<<<<

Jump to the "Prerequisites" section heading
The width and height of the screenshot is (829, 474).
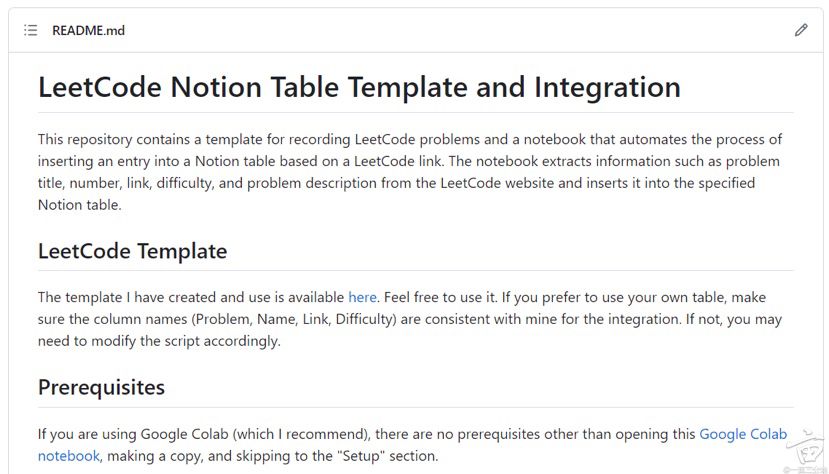point(101,387)
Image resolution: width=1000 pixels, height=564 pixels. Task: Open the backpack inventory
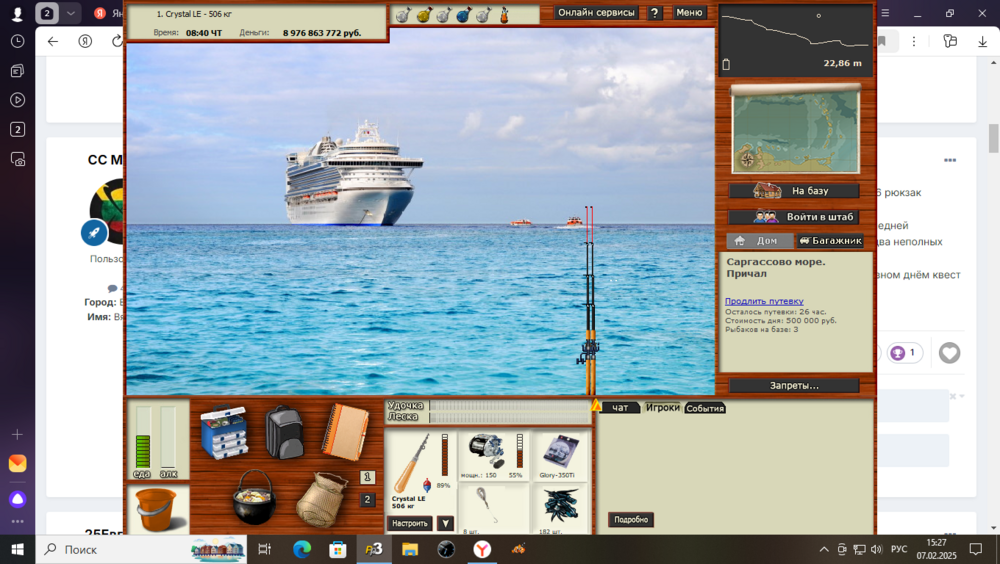pyautogui.click(x=285, y=432)
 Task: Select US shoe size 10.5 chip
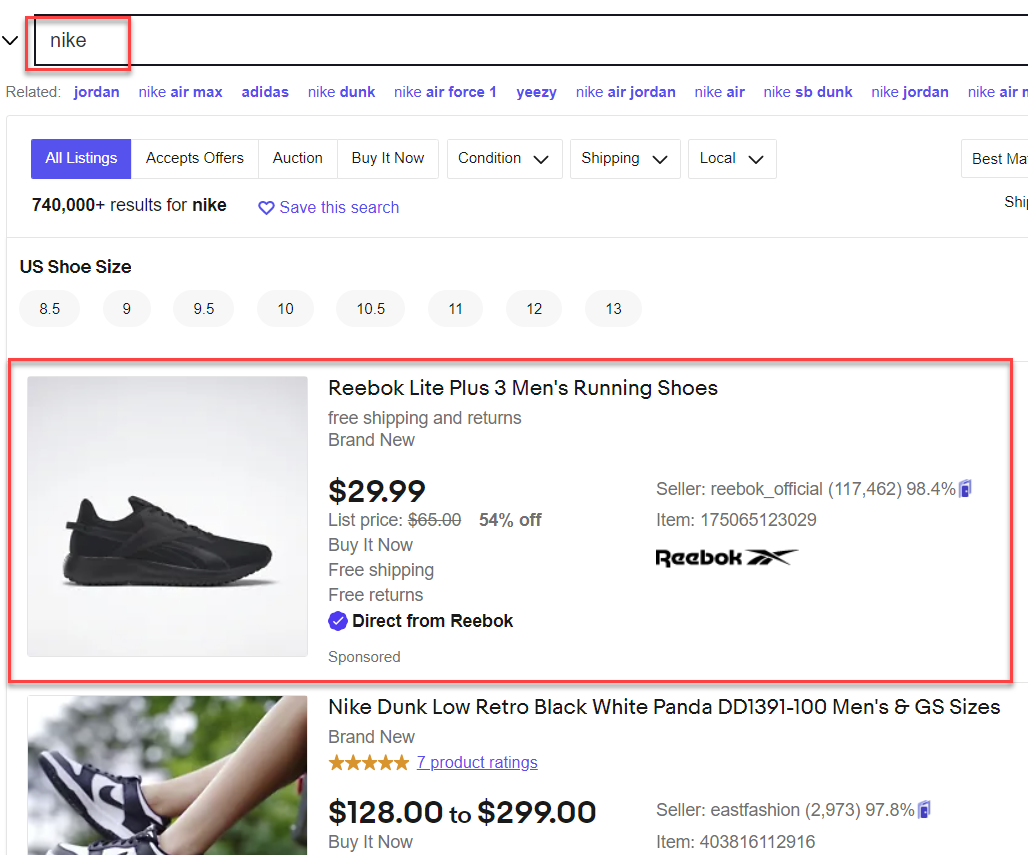(370, 309)
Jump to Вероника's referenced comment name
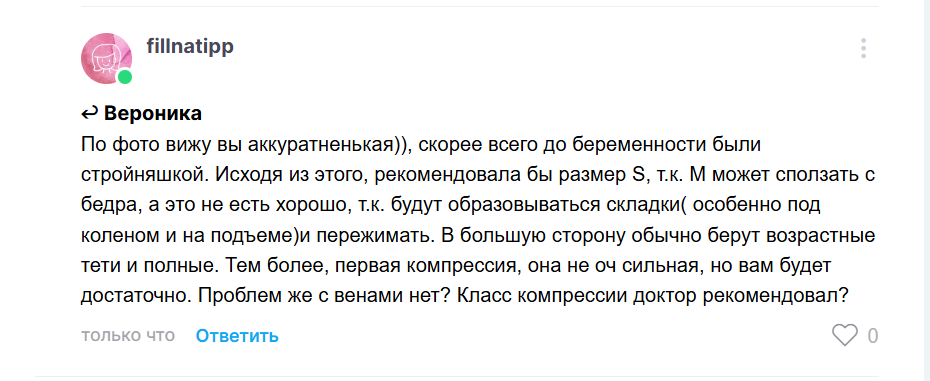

>>>>

■ **Problem details**
Only the words belong in your copy: restate the data above exactly and leave the images out.

■ **Answer for this exercise**
Jump to the "Prerequisites" section heading
The width and height of the screenshot is (829, 474).
point(101,387)
Image resolution: width=1000 pixels, height=564 pixels. Task: Open the backpack inventory
pyautogui.click(x=285, y=432)
 Task: Select US shoe size 10.5 chip
(370, 309)
Jump to Вероника's referenced comment name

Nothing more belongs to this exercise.